Polyarthrite rhumatoïde résistant aux traitements : la stimulation du nerf vague, une option efficace
Dans une récente étude, publiée dans la revue Nature Medicine, des chercheurs ont peut-être trouvé une nouvelle solution thérapeutique : la stimulation du nerf vague, qui relie l’intestin au cerveau. Ils indiquent avoir obtenu de bons résultats sur des participants atteints de polyarthrite rhumatoïde, avec une réduction des symptômes et un possible ralentissement de la destruction articulaire, suggéré par les examens IRM. Les essais cliniques ont été menés avec 242 patients atteints de polyarthrite rhumatoïde modérée à sévère, pour qui les traitements n’étaient pas une option satisfaisante. Soit ils n’étaient pas assez efficaces, soit ils y étaient intolérants.
Un ralentissement de la destruction articulaire après la stimulation du nerf vague
Durant trois mois, lors de la première phase de l’étude, les participants ont été répartis en deux groupes : ceux qui bénéficiaient d’une réelle stimulation du nerf vague, et ceux qui avaient une simulation. Ensuite, ils ont été réunis et tous traités avec une réelle stimulation vagale. Les séances étaient d’une minute par jour.

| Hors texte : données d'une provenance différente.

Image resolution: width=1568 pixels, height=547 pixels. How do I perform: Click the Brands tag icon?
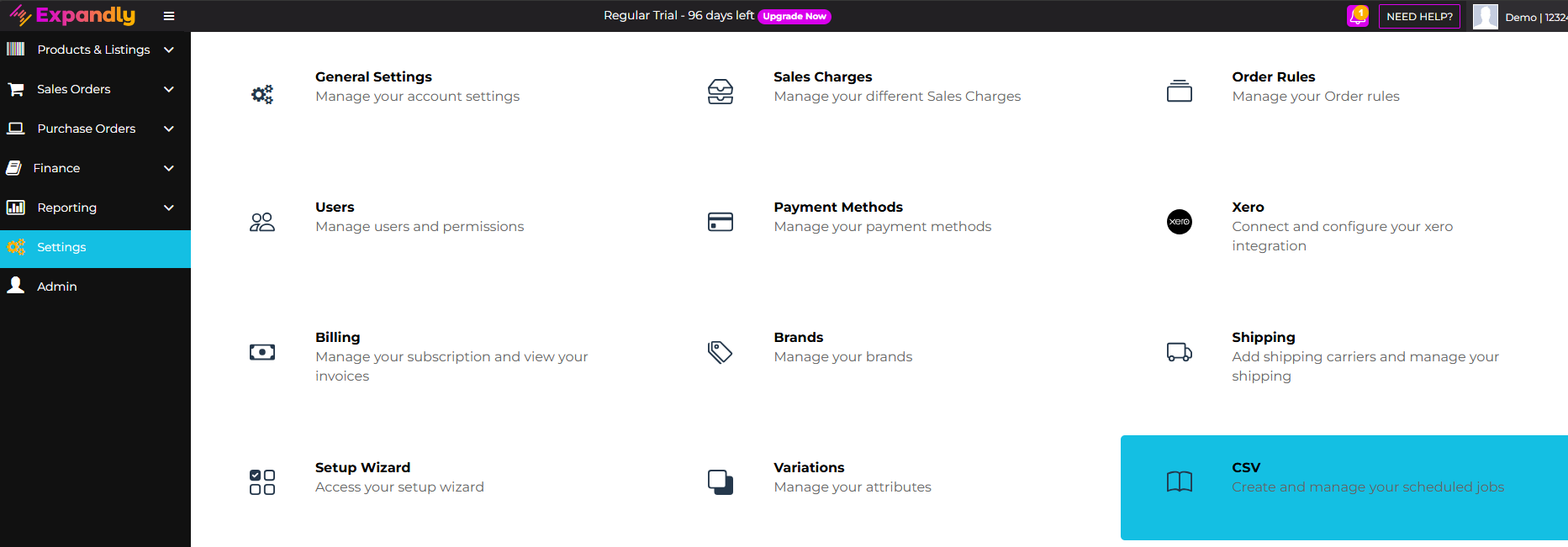pyautogui.click(x=721, y=352)
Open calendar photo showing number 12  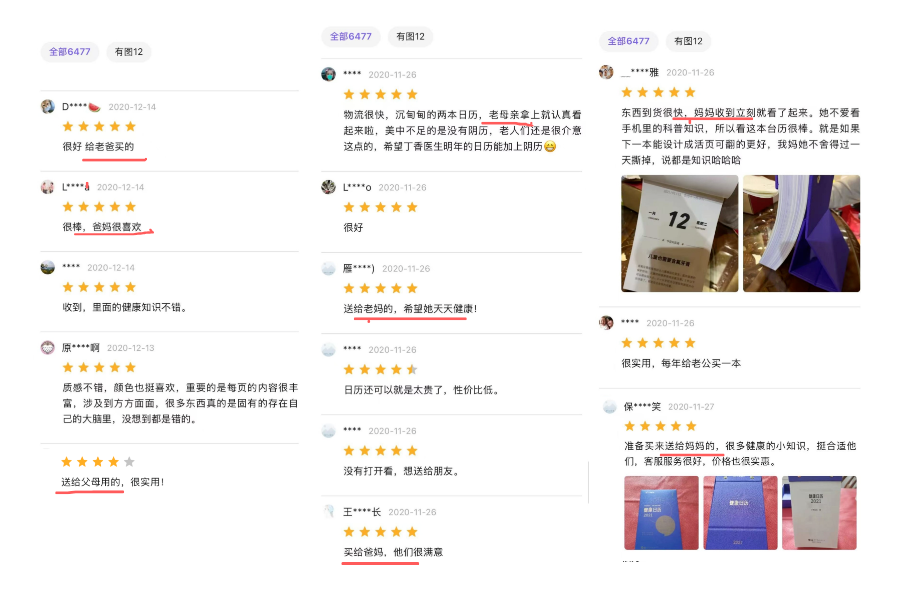point(680,233)
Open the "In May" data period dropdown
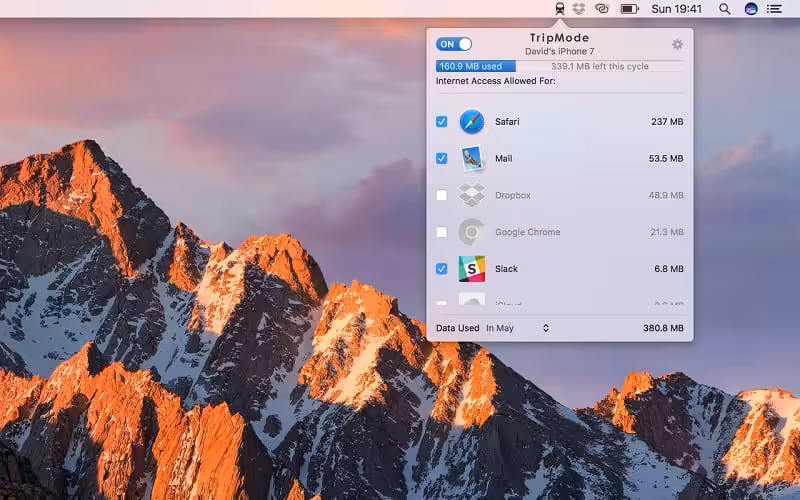This screenshot has width=800, height=500. pyautogui.click(x=518, y=328)
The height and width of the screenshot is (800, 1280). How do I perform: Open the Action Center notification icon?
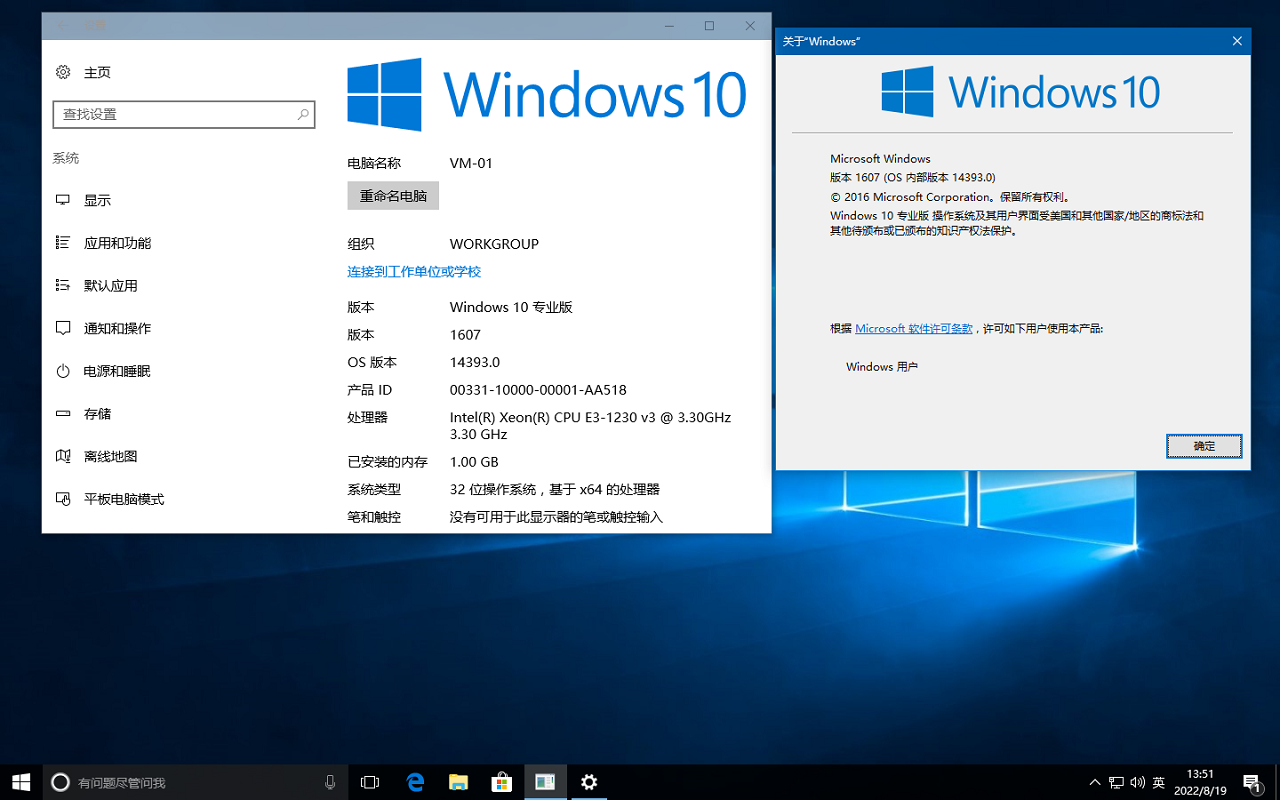[x=1252, y=782]
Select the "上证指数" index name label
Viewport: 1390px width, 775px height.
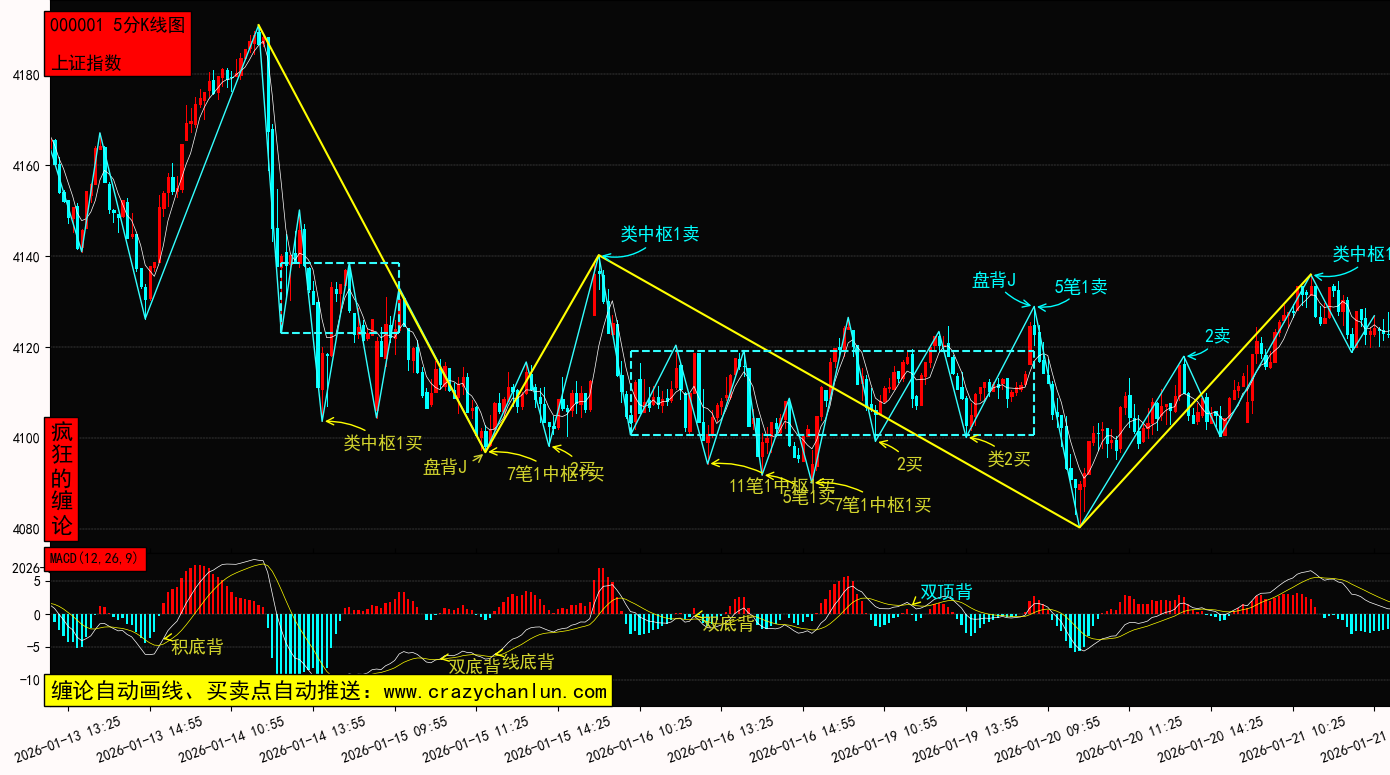(86, 62)
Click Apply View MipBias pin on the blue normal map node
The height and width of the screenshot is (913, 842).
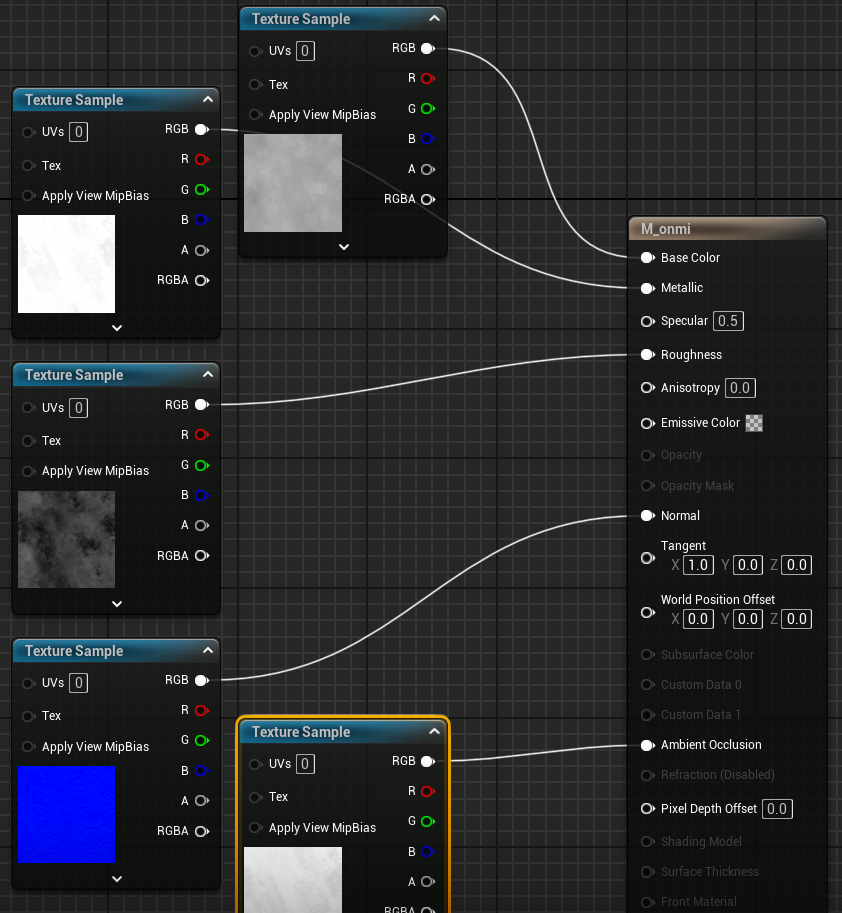pos(28,747)
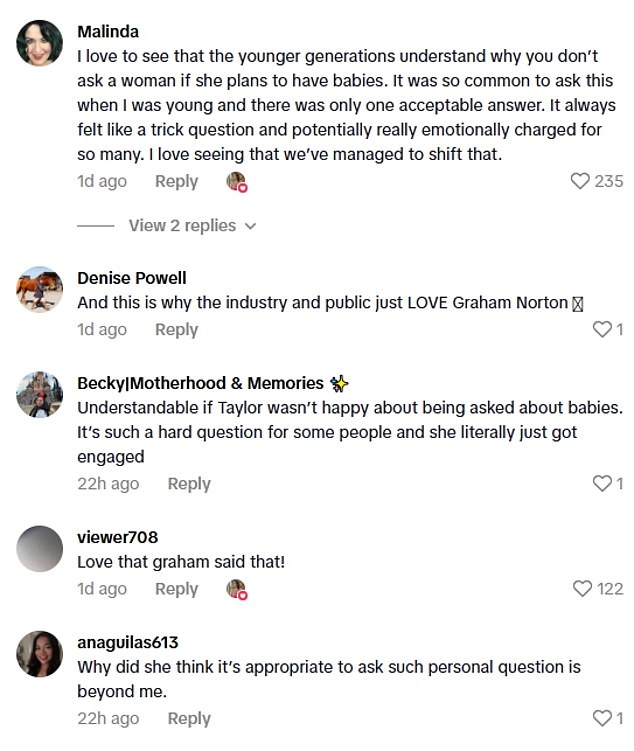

Après trois mois, les patients ayant bénéficié de la stimulation du nerf vague présentaient de meilleurs résultats que ceux du groupe témoin. Ils avaient moins de symptômes et, selon les résultats des IRM, la stimulation semblait freiner la progression des lésions articulaires. Ce dernier point reste néanmoins à confirmer. Après douze mois, les effets positifs se sont renforcés chez tous les participants. Les auteurs précisent n’avoir observé aucun effet secondaire lié à la stimulation.